Biogeographic inference

To infer the ancestral range for Rhizophora, we used the ML method implement in BioGeoBEARS 0.2.149 in the RASP 4.2 package50. We defined the geographical ranges as A = West America, B = East America, C = West Africa, D = East Africa, E = Ind-Malesia, and F = Australasia according to the previously reported definitions of geographic ranges of Rhizophora5. We estimated ancestral ranges and biogeographical events on the BEAST MCC trees of Rhizophoraceae species based on two cpDNA regions (Fig. 2), using a likelihood-based framework in BioGeoBEARS that allows for testing various biogeographical models. The best model was selected using AIC corrected for sample size (AICc). We rerun the BioGeoBEARS analysis on 100 randomly sampled post-burn- in BEAST chronograms. The number of maximum areas per ancestral range was set to four.

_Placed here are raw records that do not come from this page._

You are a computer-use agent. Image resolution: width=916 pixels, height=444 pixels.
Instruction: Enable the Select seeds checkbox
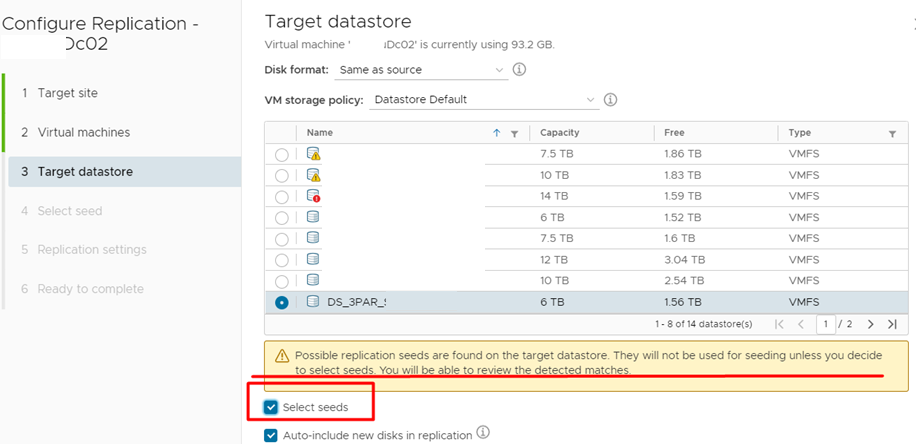click(271, 407)
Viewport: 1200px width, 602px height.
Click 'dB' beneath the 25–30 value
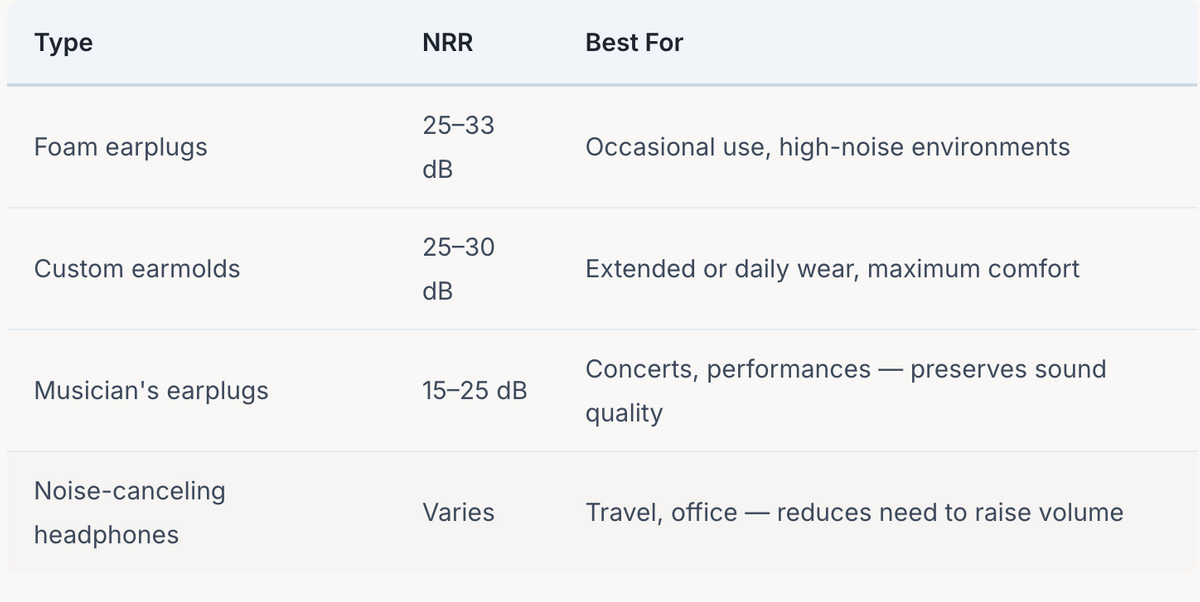437,292
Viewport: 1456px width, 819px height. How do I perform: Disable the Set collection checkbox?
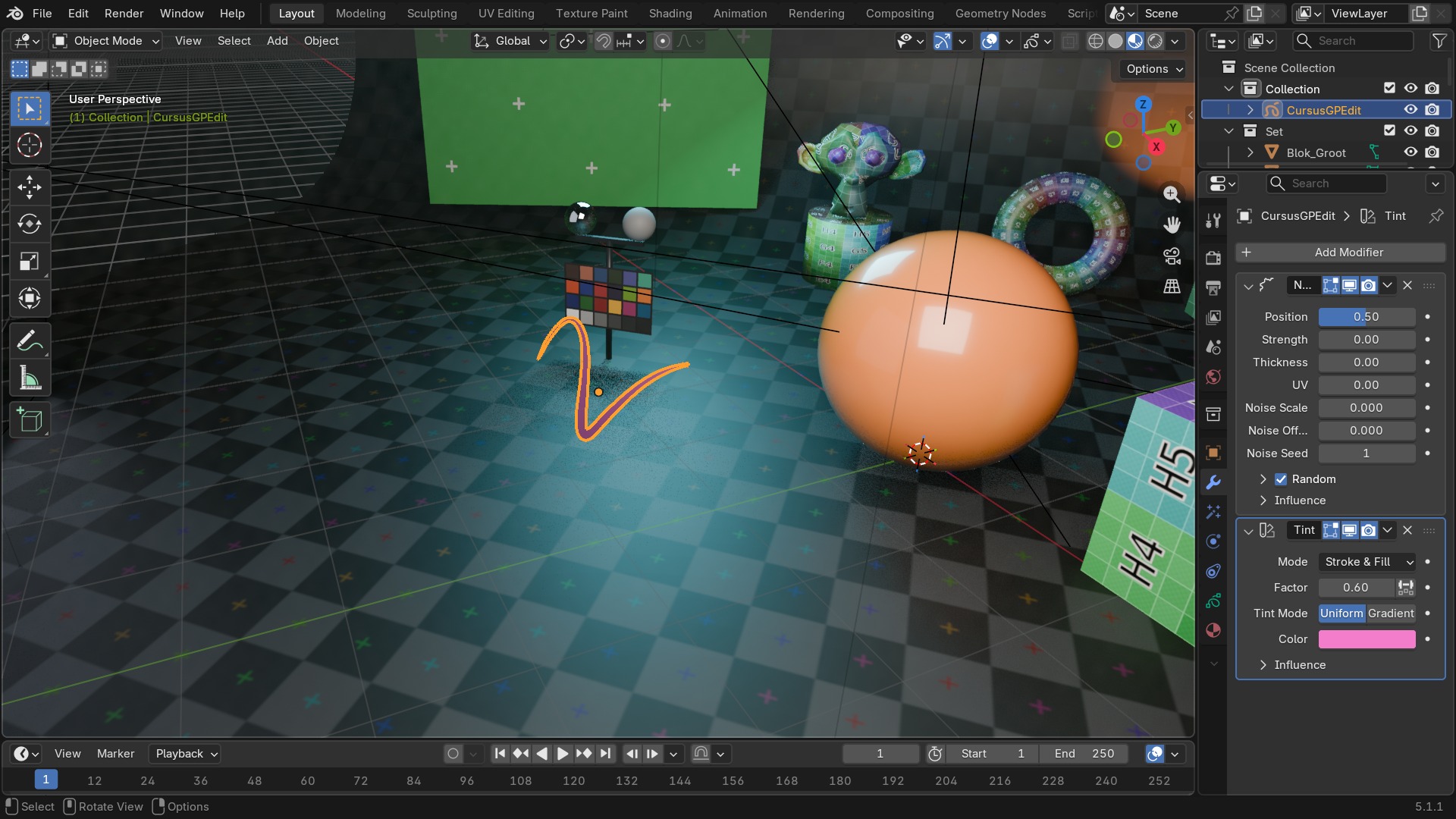click(1389, 131)
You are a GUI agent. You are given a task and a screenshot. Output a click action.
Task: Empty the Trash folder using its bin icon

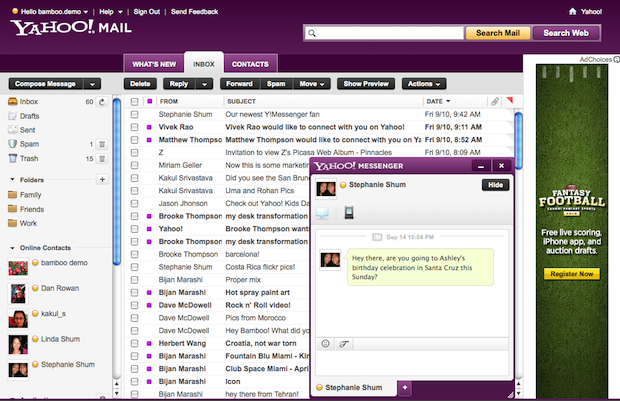click(102, 159)

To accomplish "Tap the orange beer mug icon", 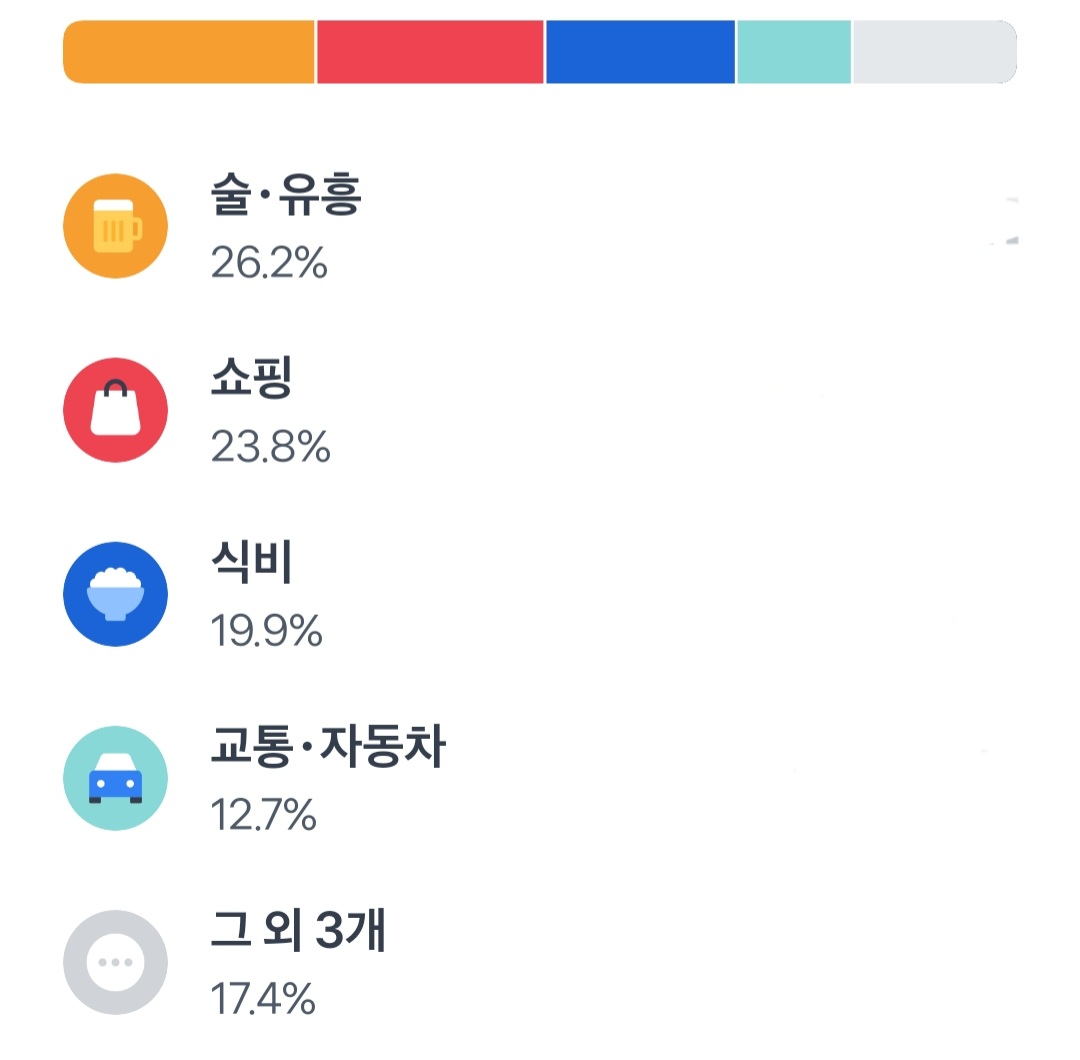I will (115, 226).
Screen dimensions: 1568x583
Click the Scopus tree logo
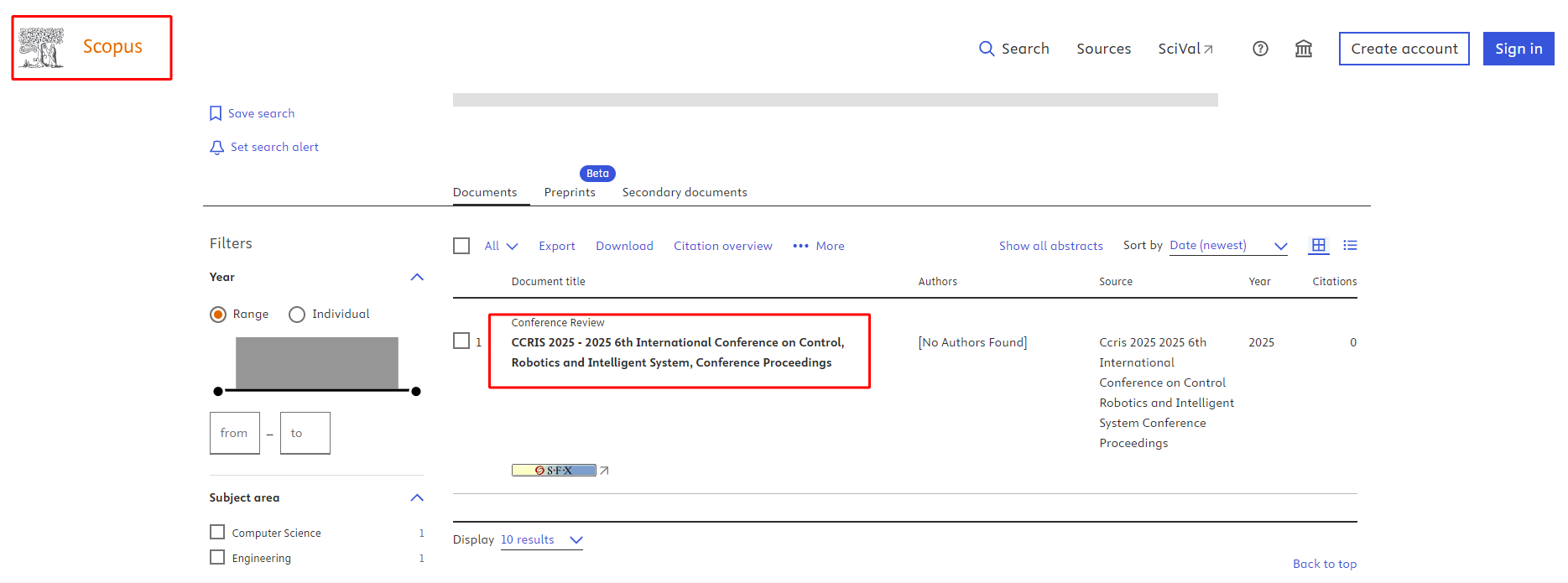41,48
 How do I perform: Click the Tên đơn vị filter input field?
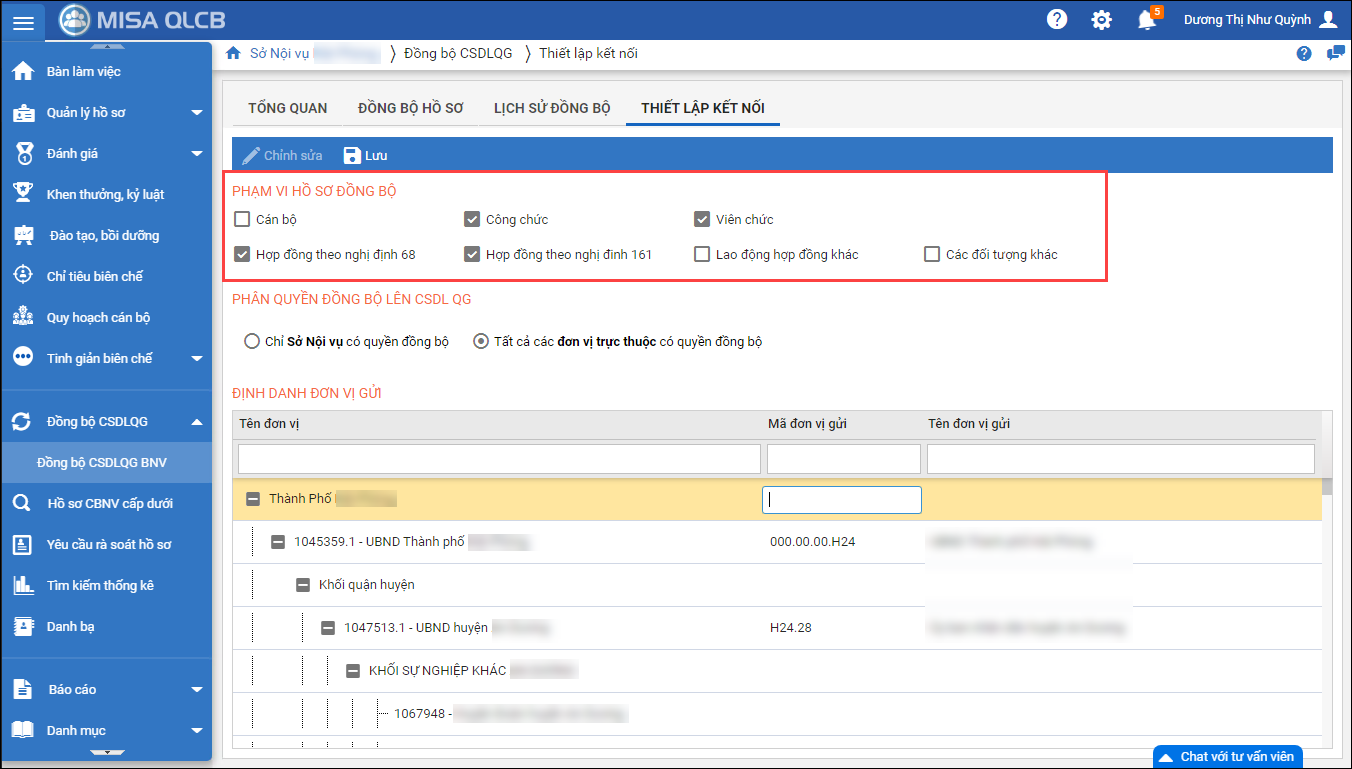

PCR–RFLP and microsatellite analysis

To reveal hybridization patterns in the South Pacific Island, PCR–RFLP and microsatellite genotyping were conducted in 165 individuals of R. × selala, R. samoensis, and R. stylosa in New Caledonia and Fiji, and 64 hypocotyls of propagule of R. samoensis and R. stylosa in Fiji (PCR–RFLP only). For PCR–RFLP, the amplified G3PDH and CesA fragments in the 165 individuals and 64 hypocotyls were digested with restriction enzymes, MspI (CCGG) and Sau3A (GATC), respectively. Based on the sequence data, we expected the length of DNA fragments of R. stylosa after this treatment to be ca. 10, 30, 670 bp in G3PDH and 50, 50, 70, 390 bp in CesA, and those of R. samoensis to be 10, 700 bp and 50, 70, 440 bp. Digested DNA fragments were detected 2% agarose electrophoresis, and determined genotypes of two nuclear DNA regions. In addition, four microsatellite markers (RM50, RS19, RS33, and RS59) developed by Takayama et al.51,52 were selected for the analysis of hybridization patterns in New Caledonia and Fiji, because the four markers can be constantly amplified in both AEP and IWP species. We determined microsatellite genotypes in 165 individuals of R. × selala, R. samoensis, and R. stylosa in New Caledonia and Fiji. PCR amplification and genotyping were performed according to the previous study13. Genetic structure was evaluated by the Bayesian clustering method using STRUCTURE 2.3.353,54,55. Markov chain Monte Carlo (MCMC) searches consisted of 100,000 “burn-in” steps, followed by 100,000 iterations. Twenty replicate runs were performed at each K from 1 to 10 and calculated the log-probability and the delta K proposed by Evanno et al.56, given a certain value of K for seeking the best-fit K value for the data.